Michele Tasca prende spunto per le sue riflessioni dalle notizie sul piano di spesa per la Legge sui centri storici e dalla nota dell’assessore allo sviluppo economico sul programma “Sto a Ragusa”, consapevole che “è una situazione difficile quella che si sta affrontando in città  per l’emergenza pandemica e i suoi effetti di carattere socioeconomico, ma non si vedono all’orizzonte strategie in grado di imprimere una svolta quando tutto finirà, ma nemmeno strategie per dare un impulso nelle attuali condizioni”. Tornando all’analisi del piano di spesa per la Legge sui centri storici, pur ammettendo che tale piano “è condizionato, senza dubbio, dall’esiguità del finanziamento” Tasca ammette però che “non mostra elementi in grado di costituire volano di sviluppo economico e di rilancio dei centri storici”, i quali sono assillati da problemi di carattere diverso, superiormente lo spopolamento residenziale e commerciale, a Ibla problemi di vivibilità ed esigenze di carattere turistico.

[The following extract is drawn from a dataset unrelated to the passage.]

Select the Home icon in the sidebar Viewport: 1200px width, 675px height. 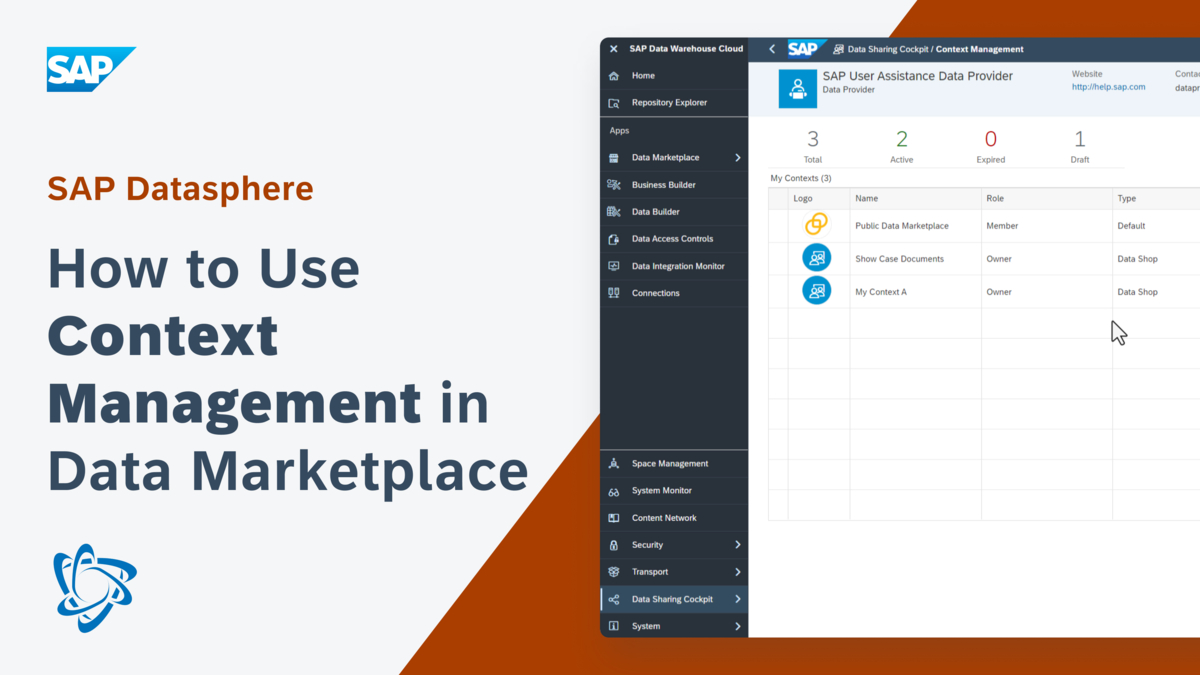tap(613, 76)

Relativamente a Ragusa centro, l’arredo urbano di via  Roma, l’illuminazione di due vie e della Vallata Santa Domenica, i lavori di messa in sicurezza di elementi architettonici della Cattedrale, il ripristino dei locali dell’opera pia e della ex biblioteca, assimilano il finanziamento della Legge su Ibla ad un fondo di riserva da cui attingere per emergenze, spese correnti e non investimenti per la valorizzazione del centro storico quale potrebbe essere, per esempio il teatro Marino del quale si continua a non parlare, lasciandolo nelle attuali condizioni di degrado e di insicurezza igienico-sanitaria dell’area interessata. Ma anche per Ibla non sembrano esserci strategie all’altezza delle scelte del passato e dello spirito della legge: manutenzioni di strade, segnaletica e immobili per oltre 200.000 euro, altri 200.000 euro per favorire flussi di vetture e parcheggi sulla circonvallazione che si cerca di allargare in netta contraddizione con quello che si dovrebbe fare a Ibla, eliminare traffico e vetture parcheggiate.

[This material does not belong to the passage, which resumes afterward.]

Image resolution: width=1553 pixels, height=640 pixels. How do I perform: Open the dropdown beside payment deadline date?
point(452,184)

E poi spiccioli per opere ordinarie per le quali si sarebbe già dovuto provvedere, servizi igienici pubblici e infiltrazioni di umidità a Palazzo Cosentini. Arriva poi la stoccata “per le strategie dell’assessorato allo sviluppo economico” di cui Territorio non intravede mosse realmente interessanti nell’interesse della città e del centro storico in particolare.Anzi, “tali strategie sono partite dalla rinascita di via Roma con un sostegno a nuove attività economiche, normale che si andasse alle vie limitrofe e al quadrilatero classico del centro storico superiore, leggiamo, piuttosto, che siamo arrivati alla via Pennavaria e al viale Leonardo da Vinci, zone che con il centro storico hanno poco a che fare, addirittura si pensa ad altri ambiti urbani, cosa che stravolge l’iniziale intento di riportare la gente in centro per gli acquisti”. Insomma, per Territrio “l’iniziativa “Sto a Ragusa” che, elettivamente, per il nome, dovrebbe riguardare start-up di giovani, si rileva solo una mera operazione di sostegno alle imprese, ma di portata minimale con soli 8.000 euro di contributo che, oggi, rappresentano una quota esigua, senza, peraltro, badare alle tipologie commerciali in grado di catalizzare flussi di compratori nelle vie centrali.

La stessa nota dell’assessorato parla di ulteriore incremento di bar, pub e bistrot, un ripopolamento riservato solo alle ore serali e notturne, un ripopolamento, finora non visto, che non serve alla città, né ai cittadini ma solo alla movida e al popolo della notte con annessi e connessi. Anche l’iniziativa per i locali commerciali si è rivelata un flop, con un solo aderente; questa amministrazione persevera nelle scelte errate, che non hanno riscontri effettivi, come per l’area del City, che non è né riqualificata né rilanciata nella sua fruibilità, ma si continua con la presunzione di imporre soluzioni ingegnose, come quelle per via del Mercato o per Carmine Putie, che non hanno dato nessun tipo di riscontro”. Infine Michele Tasca conclude “continuando di questo passo, ogni tentativo di risalita costituirà una impresa dagli esiti quanto mai dubbi”. (da.di.)